(Text and item location entries)
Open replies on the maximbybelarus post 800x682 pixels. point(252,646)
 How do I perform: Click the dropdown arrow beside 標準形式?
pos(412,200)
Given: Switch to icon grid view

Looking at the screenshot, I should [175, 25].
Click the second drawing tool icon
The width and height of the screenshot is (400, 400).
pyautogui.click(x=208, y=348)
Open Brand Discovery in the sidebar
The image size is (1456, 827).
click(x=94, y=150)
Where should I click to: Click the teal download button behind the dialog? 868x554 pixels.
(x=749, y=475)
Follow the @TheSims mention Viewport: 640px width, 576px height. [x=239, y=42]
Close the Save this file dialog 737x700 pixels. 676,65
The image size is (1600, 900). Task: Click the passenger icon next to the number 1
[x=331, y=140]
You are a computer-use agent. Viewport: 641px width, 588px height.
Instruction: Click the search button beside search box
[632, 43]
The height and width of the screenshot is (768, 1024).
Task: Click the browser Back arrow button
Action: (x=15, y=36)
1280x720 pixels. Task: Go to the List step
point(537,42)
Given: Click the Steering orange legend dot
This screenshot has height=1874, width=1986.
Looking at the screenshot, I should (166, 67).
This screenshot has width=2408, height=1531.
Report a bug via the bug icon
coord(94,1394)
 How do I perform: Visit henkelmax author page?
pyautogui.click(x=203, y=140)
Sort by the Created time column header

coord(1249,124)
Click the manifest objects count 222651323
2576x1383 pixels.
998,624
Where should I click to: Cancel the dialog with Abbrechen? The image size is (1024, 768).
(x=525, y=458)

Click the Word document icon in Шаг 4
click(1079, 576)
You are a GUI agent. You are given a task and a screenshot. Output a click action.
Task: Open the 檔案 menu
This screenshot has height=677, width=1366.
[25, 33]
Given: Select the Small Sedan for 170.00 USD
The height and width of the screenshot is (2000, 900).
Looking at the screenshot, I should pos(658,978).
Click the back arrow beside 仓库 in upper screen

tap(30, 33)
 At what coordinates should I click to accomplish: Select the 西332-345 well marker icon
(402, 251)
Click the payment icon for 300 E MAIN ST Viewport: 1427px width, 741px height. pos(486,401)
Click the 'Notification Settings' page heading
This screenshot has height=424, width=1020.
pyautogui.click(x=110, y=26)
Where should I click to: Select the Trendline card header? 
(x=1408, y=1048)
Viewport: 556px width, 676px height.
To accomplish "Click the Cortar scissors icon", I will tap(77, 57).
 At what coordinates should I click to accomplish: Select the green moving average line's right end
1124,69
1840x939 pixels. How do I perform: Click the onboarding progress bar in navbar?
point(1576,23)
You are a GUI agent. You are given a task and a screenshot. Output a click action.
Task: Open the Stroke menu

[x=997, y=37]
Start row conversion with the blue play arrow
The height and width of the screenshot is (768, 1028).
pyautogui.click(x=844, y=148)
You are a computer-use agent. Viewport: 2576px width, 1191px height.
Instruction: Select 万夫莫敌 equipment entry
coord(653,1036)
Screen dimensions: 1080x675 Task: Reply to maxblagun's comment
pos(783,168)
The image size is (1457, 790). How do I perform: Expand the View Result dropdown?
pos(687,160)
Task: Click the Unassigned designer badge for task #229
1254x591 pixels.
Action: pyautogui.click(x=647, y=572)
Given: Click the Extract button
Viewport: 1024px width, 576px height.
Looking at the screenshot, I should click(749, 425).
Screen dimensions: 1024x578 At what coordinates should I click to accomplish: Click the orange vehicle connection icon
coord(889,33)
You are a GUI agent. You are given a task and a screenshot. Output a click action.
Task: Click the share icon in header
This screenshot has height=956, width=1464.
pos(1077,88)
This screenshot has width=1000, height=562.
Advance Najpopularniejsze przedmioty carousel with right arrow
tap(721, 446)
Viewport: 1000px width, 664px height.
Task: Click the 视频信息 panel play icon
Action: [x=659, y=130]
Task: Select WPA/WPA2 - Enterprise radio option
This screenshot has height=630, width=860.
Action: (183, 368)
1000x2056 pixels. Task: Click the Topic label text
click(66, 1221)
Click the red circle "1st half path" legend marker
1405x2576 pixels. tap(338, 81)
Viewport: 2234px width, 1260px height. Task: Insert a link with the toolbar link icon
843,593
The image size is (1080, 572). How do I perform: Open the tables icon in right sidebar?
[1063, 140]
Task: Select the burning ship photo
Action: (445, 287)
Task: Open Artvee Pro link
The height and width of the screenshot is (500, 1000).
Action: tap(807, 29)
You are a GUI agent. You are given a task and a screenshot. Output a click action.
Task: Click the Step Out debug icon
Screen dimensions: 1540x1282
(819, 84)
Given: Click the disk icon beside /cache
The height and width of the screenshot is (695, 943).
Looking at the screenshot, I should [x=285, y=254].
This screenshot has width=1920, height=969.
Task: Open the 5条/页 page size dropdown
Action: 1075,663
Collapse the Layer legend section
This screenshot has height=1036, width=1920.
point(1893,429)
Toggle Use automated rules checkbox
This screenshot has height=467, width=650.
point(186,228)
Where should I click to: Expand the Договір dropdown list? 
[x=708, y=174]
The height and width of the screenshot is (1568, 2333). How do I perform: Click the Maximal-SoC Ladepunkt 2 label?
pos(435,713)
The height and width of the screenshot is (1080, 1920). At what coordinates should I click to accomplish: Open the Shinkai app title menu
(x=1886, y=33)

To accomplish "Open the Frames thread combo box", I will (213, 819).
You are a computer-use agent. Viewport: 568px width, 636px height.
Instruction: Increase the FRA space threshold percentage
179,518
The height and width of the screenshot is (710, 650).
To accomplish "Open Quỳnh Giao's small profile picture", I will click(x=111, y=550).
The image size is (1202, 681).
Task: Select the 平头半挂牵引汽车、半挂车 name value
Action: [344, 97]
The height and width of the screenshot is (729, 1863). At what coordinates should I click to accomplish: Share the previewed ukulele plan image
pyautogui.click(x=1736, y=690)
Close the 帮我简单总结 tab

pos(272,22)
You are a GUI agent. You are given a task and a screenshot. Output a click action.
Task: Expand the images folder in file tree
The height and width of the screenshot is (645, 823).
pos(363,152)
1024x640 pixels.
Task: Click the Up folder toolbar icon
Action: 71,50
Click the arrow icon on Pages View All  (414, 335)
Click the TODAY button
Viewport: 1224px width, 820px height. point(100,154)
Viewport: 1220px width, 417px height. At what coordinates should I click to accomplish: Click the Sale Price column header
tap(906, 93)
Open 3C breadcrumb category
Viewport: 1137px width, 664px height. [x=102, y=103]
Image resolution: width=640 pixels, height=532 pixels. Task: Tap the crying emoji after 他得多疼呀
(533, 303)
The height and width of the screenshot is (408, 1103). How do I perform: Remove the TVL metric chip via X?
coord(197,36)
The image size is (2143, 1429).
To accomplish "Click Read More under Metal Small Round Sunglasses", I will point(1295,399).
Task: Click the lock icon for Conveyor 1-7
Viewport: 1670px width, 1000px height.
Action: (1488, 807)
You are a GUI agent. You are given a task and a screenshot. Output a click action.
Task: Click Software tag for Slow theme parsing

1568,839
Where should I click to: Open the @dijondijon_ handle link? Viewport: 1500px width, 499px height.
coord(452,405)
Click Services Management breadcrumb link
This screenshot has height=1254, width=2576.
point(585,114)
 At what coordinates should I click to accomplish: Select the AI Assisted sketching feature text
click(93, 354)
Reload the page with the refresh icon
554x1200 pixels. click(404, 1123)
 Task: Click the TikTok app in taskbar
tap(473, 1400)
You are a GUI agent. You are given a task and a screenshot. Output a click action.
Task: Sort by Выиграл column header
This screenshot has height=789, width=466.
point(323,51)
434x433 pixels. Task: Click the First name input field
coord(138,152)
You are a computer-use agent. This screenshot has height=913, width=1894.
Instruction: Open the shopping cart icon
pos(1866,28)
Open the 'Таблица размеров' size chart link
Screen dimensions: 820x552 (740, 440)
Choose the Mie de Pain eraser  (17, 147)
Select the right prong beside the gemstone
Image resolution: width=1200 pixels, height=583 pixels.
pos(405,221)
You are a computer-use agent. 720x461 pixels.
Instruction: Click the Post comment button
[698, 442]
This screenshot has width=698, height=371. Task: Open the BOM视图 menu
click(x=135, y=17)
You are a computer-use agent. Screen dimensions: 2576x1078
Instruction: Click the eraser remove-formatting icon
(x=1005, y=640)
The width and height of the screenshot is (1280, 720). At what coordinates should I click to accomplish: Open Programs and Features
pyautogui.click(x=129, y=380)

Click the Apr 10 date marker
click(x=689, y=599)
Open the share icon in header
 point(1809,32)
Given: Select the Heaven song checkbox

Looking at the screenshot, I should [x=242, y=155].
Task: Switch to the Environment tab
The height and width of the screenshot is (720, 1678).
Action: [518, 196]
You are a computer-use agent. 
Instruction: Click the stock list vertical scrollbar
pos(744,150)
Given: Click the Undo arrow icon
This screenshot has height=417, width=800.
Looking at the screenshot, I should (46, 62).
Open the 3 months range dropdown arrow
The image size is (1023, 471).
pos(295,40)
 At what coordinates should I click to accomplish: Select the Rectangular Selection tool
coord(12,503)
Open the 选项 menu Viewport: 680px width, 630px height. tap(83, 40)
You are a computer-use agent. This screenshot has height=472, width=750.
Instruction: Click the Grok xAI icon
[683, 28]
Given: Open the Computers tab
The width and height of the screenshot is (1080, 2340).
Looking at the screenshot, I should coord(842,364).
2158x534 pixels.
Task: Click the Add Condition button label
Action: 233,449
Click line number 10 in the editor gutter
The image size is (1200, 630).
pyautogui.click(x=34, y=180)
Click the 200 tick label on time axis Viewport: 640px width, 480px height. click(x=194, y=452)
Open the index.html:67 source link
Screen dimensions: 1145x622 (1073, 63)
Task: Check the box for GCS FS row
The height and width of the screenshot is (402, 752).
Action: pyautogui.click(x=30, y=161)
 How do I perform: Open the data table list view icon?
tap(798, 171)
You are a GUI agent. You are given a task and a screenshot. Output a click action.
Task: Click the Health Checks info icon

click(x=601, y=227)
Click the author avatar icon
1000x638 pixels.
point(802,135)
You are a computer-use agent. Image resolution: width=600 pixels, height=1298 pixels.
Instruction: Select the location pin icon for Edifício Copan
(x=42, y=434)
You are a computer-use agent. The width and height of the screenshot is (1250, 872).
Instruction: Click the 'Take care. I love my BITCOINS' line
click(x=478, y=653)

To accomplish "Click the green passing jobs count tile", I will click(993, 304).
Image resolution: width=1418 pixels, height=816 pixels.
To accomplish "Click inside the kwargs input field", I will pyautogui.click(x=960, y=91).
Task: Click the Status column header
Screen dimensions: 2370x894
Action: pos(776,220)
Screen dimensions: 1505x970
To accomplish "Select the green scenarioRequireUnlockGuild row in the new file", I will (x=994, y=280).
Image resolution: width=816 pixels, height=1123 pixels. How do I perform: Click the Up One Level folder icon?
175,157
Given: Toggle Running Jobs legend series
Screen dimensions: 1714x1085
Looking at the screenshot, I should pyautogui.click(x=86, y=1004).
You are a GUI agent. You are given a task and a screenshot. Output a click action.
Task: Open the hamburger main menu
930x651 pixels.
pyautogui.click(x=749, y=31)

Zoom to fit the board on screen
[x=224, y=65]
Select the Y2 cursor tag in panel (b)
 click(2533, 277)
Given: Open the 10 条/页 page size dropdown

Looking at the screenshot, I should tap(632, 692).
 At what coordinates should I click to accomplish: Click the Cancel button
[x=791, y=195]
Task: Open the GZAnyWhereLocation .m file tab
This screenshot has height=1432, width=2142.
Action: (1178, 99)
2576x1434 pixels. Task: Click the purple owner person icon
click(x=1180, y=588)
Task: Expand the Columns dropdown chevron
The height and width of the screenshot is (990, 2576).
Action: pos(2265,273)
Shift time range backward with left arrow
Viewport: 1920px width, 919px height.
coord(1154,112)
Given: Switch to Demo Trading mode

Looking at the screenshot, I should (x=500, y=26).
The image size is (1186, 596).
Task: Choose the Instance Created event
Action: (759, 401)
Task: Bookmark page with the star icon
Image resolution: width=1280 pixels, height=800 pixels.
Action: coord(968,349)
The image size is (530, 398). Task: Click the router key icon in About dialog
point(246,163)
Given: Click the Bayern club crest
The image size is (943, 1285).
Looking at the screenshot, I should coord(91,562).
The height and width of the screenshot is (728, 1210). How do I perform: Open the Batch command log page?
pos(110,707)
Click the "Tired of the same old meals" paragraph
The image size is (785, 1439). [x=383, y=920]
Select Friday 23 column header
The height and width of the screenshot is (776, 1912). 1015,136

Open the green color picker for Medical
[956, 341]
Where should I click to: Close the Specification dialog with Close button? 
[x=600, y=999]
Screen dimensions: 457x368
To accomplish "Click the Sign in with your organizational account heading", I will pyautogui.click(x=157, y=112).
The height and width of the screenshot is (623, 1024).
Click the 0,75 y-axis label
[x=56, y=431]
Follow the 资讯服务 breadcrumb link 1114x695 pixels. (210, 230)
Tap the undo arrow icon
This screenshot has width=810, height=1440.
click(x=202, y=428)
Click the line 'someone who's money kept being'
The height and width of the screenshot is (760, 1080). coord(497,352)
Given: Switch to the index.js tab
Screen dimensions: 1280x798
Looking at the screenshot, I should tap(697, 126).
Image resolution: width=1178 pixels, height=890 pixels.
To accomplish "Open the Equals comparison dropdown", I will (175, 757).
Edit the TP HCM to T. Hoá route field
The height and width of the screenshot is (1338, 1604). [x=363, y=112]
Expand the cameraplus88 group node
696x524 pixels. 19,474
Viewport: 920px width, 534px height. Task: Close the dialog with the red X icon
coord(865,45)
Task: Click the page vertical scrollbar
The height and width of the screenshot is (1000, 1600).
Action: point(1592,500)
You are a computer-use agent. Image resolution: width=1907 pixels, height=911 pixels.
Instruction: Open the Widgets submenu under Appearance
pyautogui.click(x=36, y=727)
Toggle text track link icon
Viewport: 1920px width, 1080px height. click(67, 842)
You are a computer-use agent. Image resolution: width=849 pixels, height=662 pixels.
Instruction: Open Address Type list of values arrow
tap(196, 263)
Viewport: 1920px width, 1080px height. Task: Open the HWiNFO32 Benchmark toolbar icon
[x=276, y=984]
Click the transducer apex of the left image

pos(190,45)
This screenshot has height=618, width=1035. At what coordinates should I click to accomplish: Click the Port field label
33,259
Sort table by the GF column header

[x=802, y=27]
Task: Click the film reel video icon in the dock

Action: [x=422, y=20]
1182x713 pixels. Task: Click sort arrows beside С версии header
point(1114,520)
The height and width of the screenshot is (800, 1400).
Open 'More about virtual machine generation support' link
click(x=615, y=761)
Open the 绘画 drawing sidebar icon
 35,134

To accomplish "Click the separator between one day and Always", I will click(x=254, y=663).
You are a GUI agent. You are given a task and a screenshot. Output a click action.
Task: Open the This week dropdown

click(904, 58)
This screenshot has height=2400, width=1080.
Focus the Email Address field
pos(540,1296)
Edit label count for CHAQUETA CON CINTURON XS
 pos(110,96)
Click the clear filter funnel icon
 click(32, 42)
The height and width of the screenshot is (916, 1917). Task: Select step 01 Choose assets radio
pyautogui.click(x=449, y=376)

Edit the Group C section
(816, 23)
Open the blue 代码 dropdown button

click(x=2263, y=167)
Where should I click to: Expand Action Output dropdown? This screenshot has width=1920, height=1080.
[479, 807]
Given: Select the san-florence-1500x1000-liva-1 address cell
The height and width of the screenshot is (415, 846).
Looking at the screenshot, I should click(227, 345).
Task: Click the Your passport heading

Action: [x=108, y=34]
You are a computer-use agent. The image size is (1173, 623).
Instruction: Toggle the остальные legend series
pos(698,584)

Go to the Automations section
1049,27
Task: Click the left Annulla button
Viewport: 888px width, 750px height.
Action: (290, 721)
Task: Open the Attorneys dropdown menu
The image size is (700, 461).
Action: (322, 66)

WHAT YOU SHOULD DO:
Can you retype, character for character, the data from its first line through the line containing "click(x=94, y=150)", with both of those lines included?

THE RESULT:
Open replies on the maximbybelarus post 800x682 pixels. point(252,646)
 How do I perform: Click the dropdown arrow beside 標準形式?
pos(412,200)
Given: Switch to icon grid view

Looking at the screenshot, I should [175, 25].
Click the second drawing tool icon
The width and height of the screenshot is (400, 400).
pyautogui.click(x=208, y=348)
Open Brand Discovery in the sidebar
The image size is (1456, 827).
click(x=94, y=150)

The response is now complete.